[Text and item location entries]

++++++++++++++++++++

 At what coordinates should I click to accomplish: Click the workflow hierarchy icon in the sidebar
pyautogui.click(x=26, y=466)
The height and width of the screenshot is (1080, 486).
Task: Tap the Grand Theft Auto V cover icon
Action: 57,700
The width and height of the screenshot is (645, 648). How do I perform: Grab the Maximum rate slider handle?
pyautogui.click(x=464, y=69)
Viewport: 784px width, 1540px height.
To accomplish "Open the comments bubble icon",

++++++++++++++++++++

Express every line of the entries above as a Markdown table with two columns, No. and Line. Number the rows and leave out blank lines.

| No. | Line |
|---|---|
| 1 |  At what coordinates should I click to accomplish: Click the workflow hierarchy icon in the sidebar |
| 2 | pyautogui.click(x=26, y=466) |
| 3 | The height and width of the screenshot is (1080, 486). |
| 4 | Task: Tap the Grand Theft Auto V cover icon |
| 5 | Action: 57,700 |
| 6 | The width and height of the screenshot is (645, 648). How do I perform: Grab the Maximum rate slider handle? |
| 7 | pyautogui.click(x=464, y=69) |
| 8 | Viewport: 784px width, 1540px height. |
| 9 | To accomplish "Open the comments bubble icon", |